Matters of Public Importance

Cost of Living

4:10 pm

Photo of Keith WolahanKeith Wolahan (Menzies, Liberal Party) Share this | Hansard source

It's wonderful to see schoolchildren above us watching this debate. We have just heard from the member for Holt, and can I say something nice about the member? The member migrated to Australia when she was 11. She got a job at Woolworths and worked there for 15 years. I think the sense of perspective that she brings to a debate like this is one that means her contribution comes from a well-meaning place even if I don't agree with everything she says. I too arrived in Australia when I was 10, and I am grateful for my work experience at McDonald's.

I want to say something about aspiration. We have heard a lot this week and in this debate about quotes from pop stars, and Taylor Swift is No. 1. The outgoing member for Cook did a very good job of quoting Taylor Swift. But I want to say something about another pop star, a country music star. His name is Jason DeFord, also known as 'Jelly Roll'. In November last year at Nashville, Jelly Roll won new artist of the year at 39 years of age. He gave a great speech. He said there was something poetic about him winning new artist of the year at that age. He said he wanted to say something to people who were struggling. He said, 'I don't know where you're at in life or what you're going through, but I want to tell you to keep going.' He said: 'I want to tell you success is on the other side of it. I want to tell you it's going to be okay. I want to tell you that the windshield is bigger than the rear-view mirror for a reason.' He said, 'It's because what's in front of you is so much more important than what's behind you.'

In debates like this, we hear again and again the Labor members stand up and go straight to the rear-view mirror and not look through the windshield that Australians are looking through right now. What is through that windshield? This is what they see. Food is up nine per cent, housing is up 12 per cent, electricity is up 20 per cent, insurance is up 22 per cent and gas is up 27 per cent. In my home city of Melbourne, many young families are giving up on the aspiration of homeownership. If you take the medium household income and look at medium houses, that family can afford none of the 354 houses available in the suburbs of Melbourne. None. If you lower their expectations to look at what a medium-earning household can afford, for units it's 15 out of 354 suburbs.

If we take the windshield metaphor, Australians are looking through a cracked windshield, the wipers aren't working and it's raining. While the Labor Party focuses on this side and the previous government, the Labor Party needs to turn its mind to the fact that it is now in government and it can do something about what Australians are seeing in front of them right now.

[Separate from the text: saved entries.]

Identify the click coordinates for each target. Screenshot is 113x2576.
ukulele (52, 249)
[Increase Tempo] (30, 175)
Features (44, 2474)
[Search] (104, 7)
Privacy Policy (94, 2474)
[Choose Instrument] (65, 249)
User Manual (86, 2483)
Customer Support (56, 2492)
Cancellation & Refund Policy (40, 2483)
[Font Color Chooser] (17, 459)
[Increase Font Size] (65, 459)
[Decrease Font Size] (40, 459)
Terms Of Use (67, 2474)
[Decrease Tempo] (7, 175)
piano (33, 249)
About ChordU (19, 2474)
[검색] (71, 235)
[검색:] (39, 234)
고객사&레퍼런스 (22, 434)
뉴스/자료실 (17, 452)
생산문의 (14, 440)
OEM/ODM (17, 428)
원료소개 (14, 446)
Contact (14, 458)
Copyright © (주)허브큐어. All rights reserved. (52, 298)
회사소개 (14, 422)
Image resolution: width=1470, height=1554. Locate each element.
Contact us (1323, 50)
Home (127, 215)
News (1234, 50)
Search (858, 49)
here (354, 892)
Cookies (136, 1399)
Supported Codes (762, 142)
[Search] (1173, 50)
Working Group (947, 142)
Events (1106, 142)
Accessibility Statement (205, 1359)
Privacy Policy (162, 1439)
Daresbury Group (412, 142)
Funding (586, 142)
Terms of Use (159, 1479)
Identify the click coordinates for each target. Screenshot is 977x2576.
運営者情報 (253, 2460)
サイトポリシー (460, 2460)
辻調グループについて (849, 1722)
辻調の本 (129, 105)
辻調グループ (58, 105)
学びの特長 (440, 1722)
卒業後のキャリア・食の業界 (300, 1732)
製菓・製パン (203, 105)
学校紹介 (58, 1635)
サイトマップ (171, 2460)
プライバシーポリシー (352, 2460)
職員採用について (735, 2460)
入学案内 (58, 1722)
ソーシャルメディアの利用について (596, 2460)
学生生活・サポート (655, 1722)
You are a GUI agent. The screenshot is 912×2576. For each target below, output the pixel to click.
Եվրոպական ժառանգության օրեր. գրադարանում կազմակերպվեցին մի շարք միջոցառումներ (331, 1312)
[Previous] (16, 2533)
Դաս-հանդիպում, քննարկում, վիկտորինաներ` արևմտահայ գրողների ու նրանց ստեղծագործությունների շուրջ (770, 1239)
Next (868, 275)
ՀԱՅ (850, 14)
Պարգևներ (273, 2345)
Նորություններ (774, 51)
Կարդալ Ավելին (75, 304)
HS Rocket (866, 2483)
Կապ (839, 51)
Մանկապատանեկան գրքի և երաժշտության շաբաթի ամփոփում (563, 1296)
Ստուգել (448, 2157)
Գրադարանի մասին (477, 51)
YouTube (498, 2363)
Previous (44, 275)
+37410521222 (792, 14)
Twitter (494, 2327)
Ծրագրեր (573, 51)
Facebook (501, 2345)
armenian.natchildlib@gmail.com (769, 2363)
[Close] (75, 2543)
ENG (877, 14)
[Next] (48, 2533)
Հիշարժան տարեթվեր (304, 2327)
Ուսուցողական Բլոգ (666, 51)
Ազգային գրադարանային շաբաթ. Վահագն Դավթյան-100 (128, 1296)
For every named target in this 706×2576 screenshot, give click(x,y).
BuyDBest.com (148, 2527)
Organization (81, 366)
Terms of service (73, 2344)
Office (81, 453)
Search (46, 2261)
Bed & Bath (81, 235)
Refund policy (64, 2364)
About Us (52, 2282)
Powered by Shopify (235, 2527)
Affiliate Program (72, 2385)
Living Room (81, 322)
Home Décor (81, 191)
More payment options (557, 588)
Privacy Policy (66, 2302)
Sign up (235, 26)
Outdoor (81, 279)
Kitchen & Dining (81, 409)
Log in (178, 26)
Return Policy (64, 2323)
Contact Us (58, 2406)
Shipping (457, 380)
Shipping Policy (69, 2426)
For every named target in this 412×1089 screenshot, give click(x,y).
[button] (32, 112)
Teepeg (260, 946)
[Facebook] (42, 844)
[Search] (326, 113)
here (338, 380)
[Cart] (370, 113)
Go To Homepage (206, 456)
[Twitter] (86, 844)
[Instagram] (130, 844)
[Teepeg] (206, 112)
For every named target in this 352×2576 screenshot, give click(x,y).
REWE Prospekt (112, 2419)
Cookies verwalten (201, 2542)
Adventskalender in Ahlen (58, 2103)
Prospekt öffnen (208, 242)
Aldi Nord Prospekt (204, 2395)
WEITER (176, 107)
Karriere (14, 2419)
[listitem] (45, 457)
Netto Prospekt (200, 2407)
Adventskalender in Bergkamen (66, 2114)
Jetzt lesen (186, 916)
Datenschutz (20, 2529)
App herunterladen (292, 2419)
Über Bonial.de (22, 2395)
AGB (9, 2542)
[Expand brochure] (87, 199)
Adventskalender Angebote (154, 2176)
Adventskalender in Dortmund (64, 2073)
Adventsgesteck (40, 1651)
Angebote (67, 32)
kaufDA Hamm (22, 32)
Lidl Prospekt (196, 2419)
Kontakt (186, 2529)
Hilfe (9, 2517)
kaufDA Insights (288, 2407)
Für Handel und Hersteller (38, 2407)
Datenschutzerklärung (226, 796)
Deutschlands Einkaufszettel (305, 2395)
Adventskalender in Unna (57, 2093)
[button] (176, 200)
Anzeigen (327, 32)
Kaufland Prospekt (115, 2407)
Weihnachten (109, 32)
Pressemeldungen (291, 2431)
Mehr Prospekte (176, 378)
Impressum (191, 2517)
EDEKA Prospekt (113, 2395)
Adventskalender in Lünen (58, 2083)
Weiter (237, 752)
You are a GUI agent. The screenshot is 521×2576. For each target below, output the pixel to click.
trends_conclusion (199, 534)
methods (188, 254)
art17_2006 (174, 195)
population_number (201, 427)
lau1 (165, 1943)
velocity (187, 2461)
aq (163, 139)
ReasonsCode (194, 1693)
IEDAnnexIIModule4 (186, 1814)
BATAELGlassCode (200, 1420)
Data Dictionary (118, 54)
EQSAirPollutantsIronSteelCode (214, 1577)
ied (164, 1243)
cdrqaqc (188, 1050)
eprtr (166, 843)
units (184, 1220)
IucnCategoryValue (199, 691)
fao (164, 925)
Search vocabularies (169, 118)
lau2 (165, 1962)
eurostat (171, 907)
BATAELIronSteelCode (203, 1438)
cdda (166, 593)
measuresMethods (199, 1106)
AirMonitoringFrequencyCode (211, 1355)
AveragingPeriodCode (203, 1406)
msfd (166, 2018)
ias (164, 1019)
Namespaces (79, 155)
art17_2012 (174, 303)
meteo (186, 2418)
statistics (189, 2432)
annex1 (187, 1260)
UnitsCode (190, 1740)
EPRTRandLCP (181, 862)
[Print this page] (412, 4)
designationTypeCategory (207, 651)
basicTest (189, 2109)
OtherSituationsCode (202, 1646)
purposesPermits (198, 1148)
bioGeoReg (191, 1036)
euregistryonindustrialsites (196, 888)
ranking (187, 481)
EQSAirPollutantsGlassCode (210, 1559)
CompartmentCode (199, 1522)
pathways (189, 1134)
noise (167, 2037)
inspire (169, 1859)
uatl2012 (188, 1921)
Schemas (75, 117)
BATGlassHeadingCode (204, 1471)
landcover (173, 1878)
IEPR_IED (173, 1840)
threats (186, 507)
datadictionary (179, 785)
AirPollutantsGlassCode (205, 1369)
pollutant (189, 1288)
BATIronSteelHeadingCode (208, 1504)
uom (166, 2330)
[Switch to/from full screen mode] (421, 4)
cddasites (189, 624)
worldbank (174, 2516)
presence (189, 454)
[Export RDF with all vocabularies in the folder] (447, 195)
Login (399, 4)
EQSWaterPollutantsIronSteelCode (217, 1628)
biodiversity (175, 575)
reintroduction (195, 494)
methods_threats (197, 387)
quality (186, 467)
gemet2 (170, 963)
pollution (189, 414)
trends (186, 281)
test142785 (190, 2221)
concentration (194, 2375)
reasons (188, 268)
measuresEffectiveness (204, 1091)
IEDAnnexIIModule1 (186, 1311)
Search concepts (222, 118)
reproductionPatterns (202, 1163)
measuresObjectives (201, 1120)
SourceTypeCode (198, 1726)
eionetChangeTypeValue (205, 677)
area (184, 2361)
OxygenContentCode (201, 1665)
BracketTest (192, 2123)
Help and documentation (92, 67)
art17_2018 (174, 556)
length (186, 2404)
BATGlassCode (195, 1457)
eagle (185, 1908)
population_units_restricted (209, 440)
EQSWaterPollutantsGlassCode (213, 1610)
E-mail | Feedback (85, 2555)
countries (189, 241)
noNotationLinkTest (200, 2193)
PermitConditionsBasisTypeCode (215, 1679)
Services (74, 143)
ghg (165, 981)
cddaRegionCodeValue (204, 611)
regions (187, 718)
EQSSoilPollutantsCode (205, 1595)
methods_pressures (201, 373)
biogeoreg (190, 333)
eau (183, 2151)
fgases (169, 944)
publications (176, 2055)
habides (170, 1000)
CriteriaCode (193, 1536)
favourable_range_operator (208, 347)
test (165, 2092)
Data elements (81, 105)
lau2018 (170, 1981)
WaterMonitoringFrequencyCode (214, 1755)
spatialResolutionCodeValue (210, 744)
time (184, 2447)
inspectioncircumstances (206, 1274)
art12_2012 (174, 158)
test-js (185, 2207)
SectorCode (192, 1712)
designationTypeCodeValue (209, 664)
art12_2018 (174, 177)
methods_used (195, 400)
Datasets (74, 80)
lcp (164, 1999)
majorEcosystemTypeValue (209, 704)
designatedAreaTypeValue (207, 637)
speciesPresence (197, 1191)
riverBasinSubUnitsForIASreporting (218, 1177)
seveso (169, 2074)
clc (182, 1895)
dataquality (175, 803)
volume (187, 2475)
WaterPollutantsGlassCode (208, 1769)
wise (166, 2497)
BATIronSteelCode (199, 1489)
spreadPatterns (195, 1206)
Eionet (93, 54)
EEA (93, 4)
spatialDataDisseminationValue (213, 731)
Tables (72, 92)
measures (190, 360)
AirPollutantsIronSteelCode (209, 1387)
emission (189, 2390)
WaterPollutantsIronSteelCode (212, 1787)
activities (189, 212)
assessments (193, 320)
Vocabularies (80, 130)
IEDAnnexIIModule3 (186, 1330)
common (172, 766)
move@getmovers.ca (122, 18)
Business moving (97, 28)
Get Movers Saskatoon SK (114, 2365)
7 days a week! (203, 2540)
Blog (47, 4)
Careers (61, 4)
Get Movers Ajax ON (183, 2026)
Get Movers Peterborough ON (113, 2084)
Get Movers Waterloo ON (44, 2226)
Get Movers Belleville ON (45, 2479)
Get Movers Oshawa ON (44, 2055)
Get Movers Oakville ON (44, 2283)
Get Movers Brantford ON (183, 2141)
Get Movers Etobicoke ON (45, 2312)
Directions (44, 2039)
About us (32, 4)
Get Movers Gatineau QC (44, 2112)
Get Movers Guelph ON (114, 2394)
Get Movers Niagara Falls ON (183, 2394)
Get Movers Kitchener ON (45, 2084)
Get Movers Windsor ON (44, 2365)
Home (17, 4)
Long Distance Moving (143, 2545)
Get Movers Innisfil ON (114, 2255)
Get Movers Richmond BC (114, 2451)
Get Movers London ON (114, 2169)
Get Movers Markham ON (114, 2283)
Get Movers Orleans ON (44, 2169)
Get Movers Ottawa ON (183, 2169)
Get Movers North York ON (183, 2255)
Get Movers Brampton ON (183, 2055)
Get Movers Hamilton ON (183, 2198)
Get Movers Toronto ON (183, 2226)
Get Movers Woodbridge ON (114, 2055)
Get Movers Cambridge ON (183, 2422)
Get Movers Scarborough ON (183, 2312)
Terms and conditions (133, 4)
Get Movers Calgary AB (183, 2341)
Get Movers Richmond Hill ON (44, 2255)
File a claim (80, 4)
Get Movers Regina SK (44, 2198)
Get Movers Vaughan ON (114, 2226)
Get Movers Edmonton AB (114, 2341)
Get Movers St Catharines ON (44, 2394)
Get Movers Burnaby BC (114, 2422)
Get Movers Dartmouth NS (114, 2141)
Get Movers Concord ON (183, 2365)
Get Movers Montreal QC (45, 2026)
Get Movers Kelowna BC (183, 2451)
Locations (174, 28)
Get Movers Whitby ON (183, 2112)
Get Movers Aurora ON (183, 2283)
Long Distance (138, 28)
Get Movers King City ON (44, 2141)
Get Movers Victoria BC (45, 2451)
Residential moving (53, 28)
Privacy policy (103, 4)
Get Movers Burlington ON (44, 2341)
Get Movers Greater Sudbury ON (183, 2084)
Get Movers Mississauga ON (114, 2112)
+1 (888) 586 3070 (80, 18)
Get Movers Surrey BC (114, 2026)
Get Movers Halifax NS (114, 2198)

We have seen lots of press releases about the great gift that is coming from the stage 3 tax cuts amendment. Of course we support that because it supports families across the board. But when you give the average family $800 with one hand and they are losing 8.6 per cent or $8,000 from the average wage with the other you are looking through the rear-view mirror and not through the windshield.

We have a problem with government spending in this place. When you look through the Intergenerational report, which I've got here in front of me, on real 2022-23 incomes the executive in this place, Canberra, spends $25,000 per Australian. Not adjusted for inflation, that was $15,000 in 2002-03. And it's projected, in the Intergenerational reportagain, not adjusted for inflation—to be $40,000.

I urge the government to take a leaf out of Jelly Roll's speeches. He recently appeared before the US Congress. There was a hearing on fentanyl in January, and he's someone who has spent time in jail for dealing drugs. He said:

I was part of the problem … I am here now, standing as a man who wants to be part of the solution.

That is good advice for this government.